EXERCISE AIM
Please answer these questions about the DefaultEncodingDetector class documentation:
1. Which class does DefaultEncodingDetector extend?
2. Which detector runs second in the default chain?
3. Which Apache Tika version is listed under "Since:"?

··· PROVIDED PASSAGE

Class DefaultEncodingDetector

java.lang.Object
org.apache.tika.detect.CompositeEncodingDetector
org.apache.tika.detect.DefaultEncodingDetector
All Implemented Interfaces:
Serializable, SelfConfiguring, EncodingDetector

public class DefaultEncodingDetector extends CompositeEncodingDetector
A composite encoding detector based on all the EncodingDetector implementations available through the service provider mechanism.

The default chain (Tika 3.x style) runs three detectors in order, with the first non-empty result winning:

  1. org.apache.tika.parser.html.HtmlEncodingDetector
  2. org.apache.tika.parser.txt.UniversalEncodingDetector
  3. org.apache.tika.parser.txt.Icu4jEncodingDetector
Any other EncodingDetector discovered via SPI (e.g., user-supplied detectors) runs after the three blessed detectors, preserving back-compat for callers who add their own.

If you need to control the order of the Detectors explicitly, construct your own CompositeEncodingDetector and pass in the list in the required order.

Since:
Apache Tika 1.15
See Also:
  • Constructor Details

    • DefaultEncodingDetector

      public DefaultEncodingDetector()
    • DefaultEncodingDetector

      public DefaultEncodingDetector(ServiceLoader loader)
    • DefaultEncodingDetector

      public DefaultEncodingDetector(ServiceLoader loader, Collection<Class<? extends EncodingDetector>> excludeEncodingDetectors)

······
··· SUPPLIED MATERIAL

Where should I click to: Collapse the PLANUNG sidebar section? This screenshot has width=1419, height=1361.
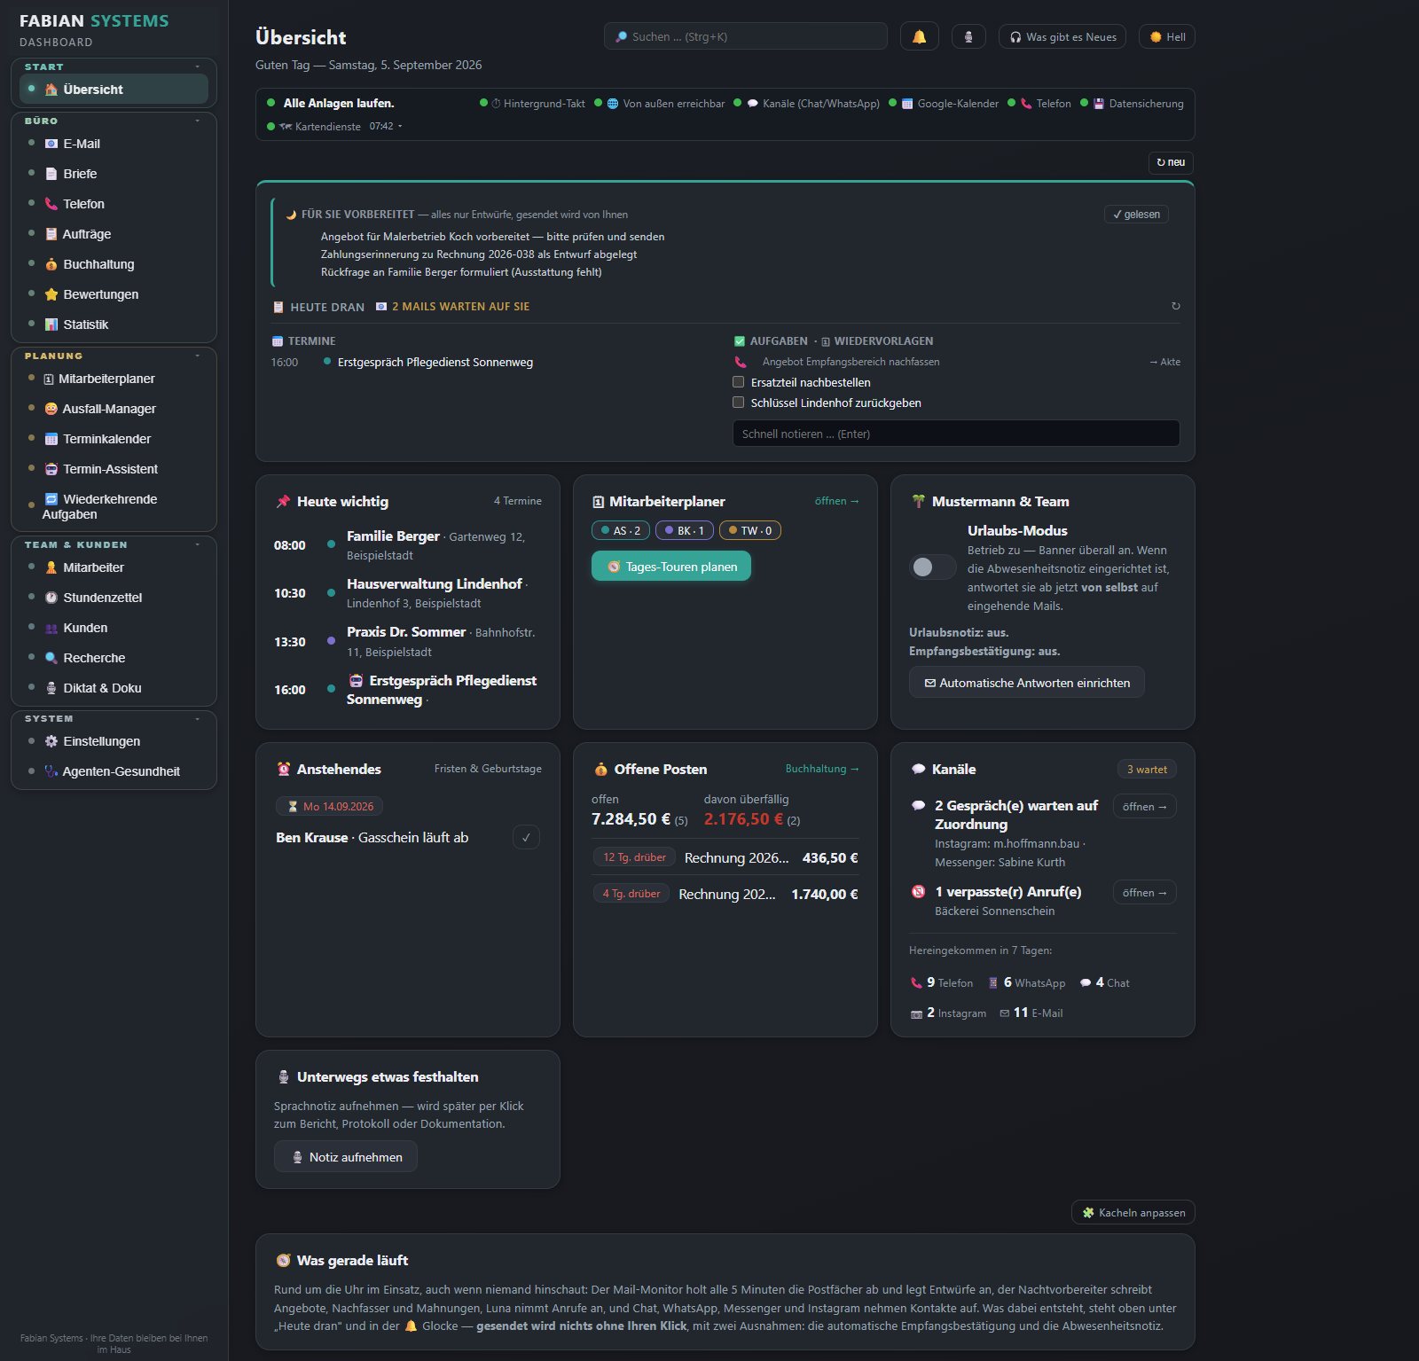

······

EXPECTED OUTPUT
1. CompositeEncodingDetector
2. org.apache.tika.parser.txt.UniversalEncodingDetector
3. Apache Tika 1.15